Recorded data
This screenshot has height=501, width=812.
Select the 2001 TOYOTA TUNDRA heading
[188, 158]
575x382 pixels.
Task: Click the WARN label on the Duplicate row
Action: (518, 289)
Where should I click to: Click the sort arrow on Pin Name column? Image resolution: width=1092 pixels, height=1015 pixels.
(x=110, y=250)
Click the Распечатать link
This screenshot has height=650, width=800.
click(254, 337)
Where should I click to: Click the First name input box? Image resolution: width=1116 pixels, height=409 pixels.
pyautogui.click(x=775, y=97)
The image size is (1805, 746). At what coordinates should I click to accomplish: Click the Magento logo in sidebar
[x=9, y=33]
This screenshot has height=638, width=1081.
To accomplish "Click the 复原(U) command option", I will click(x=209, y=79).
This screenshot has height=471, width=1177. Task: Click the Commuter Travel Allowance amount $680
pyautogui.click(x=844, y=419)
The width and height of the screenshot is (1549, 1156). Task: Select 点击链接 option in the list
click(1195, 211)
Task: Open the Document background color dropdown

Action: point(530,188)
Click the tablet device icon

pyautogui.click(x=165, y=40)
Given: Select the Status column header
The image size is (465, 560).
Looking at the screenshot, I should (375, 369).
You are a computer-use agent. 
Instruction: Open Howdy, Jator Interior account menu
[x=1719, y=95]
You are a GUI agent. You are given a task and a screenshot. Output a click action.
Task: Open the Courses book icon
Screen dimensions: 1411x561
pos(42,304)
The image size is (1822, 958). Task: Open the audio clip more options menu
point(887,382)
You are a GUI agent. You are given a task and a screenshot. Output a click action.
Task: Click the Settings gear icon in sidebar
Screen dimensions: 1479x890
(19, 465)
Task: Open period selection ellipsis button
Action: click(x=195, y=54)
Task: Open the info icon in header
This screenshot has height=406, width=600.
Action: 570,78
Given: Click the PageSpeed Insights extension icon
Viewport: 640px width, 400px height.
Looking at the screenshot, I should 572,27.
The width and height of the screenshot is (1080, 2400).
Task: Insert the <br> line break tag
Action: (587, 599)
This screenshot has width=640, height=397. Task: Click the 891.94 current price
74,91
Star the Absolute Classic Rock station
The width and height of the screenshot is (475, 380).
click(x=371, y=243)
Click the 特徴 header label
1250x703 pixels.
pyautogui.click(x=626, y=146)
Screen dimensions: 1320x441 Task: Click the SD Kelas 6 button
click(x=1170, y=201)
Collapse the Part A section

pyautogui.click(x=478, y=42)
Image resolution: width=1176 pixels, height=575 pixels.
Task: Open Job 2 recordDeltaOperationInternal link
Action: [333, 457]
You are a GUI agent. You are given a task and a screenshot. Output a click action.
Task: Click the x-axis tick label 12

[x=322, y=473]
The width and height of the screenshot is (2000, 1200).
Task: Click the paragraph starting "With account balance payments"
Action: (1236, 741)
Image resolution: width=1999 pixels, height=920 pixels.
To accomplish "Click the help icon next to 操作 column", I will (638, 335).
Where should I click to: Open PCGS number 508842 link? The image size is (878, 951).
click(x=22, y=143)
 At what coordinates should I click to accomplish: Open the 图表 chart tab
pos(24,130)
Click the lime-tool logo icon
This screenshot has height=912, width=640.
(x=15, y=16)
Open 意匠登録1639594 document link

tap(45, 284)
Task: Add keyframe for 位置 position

### What is required
Output every record above, exactly as written.

### Written solution
This screenshot has height=501, width=812.
Select the 2001 TOYOTA TUNDRA heading
[188, 158]
575x382 pixels.
Task: Click the WARN label on the Duplicate row
Action: (518, 289)
Where should I click to: Click the sort arrow on Pin Name column? Image resolution: width=1092 pixels, height=1015 pixels.
(x=110, y=250)
Click the Распечатать link
This screenshot has height=650, width=800.
click(254, 337)
Where should I click to: Click the First name input box? Image resolution: width=1116 pixels, height=409 pixels.
pyautogui.click(x=775, y=97)
The image size is (1805, 746). At what coordinates should I click to accomplish: Click the Magento logo in sidebar
[x=9, y=33]
This screenshot has height=638, width=1081.
To accomplish "Click the 复原(U) command option", I will click(x=209, y=79).
This screenshot has height=471, width=1177. Task: Click the Commuter Travel Allowance amount $680
pyautogui.click(x=844, y=419)
The width and height of the screenshot is (1549, 1156). Task: Select 点击链接 option in the list
click(1195, 211)
Task: Open the Document background color dropdown

Action: point(530,188)
Click the tablet device icon

pyautogui.click(x=165, y=40)
Given: Select the Status column header
The image size is (465, 560).
Looking at the screenshot, I should (375, 369).
You are a computer-use agent. 
Instruction: Open Howdy, Jator Interior account menu
[x=1719, y=95]
You are a GUI agent. You are given a task and a screenshot. Output a click action.
Task: Open the Courses book icon
Screen dimensions: 1411x561
pos(42,304)
The image size is (1822, 958). Task: Open the audio clip more options menu
point(887,382)
You are a GUI agent. You are given a task and a screenshot. Output a click action.
Task: Click the Settings gear icon in sidebar
Screen dimensions: 1479x890
(19, 465)
Task: Open period selection ellipsis button
Action: click(x=195, y=54)
Task: Open the info icon in header
This screenshot has height=406, width=600.
Action: 570,78
Given: Click the PageSpeed Insights extension icon
Viewport: 640px width, 400px height.
Looking at the screenshot, I should 572,27.
The width and height of the screenshot is (1080, 2400).
Task: Insert the <br> line break tag
Action: (587, 599)
This screenshot has width=640, height=397. Task: Click the 891.94 current price
74,91
Star the Absolute Classic Rock station
The width and height of the screenshot is (475, 380).
click(x=371, y=243)
Click the 特徴 header label
1250x703 pixels.
pyautogui.click(x=626, y=146)
Screen dimensions: 1320x441 Task: Click the SD Kelas 6 button
click(x=1170, y=201)
Collapse the Part A section

pyautogui.click(x=478, y=42)
Image resolution: width=1176 pixels, height=575 pixels.
Task: Open Job 2 recordDeltaOperationInternal link
Action: [333, 457]
You are a GUI agent. You are given a task and a screenshot. Output a click action.
Task: Click the x-axis tick label 12

[x=322, y=473]
The width and height of the screenshot is (2000, 1200).
Task: Click the paragraph starting "With account balance payments"
Action: (1236, 741)
Image resolution: width=1999 pixels, height=920 pixels.
To accomplish "Click the help icon next to 操作 column", I will (638, 335).
Where should I click to: Open PCGS number 508842 link? The image size is (878, 951).
click(x=22, y=143)
 At what coordinates should I click to accomplish: Open the 图表 chart tab
pos(24,130)
Click the lime-tool logo icon
This screenshot has height=912, width=640.
(x=15, y=16)
Open 意匠登録1639594 document link

tap(45, 284)
Task: Add keyframe for 位置 position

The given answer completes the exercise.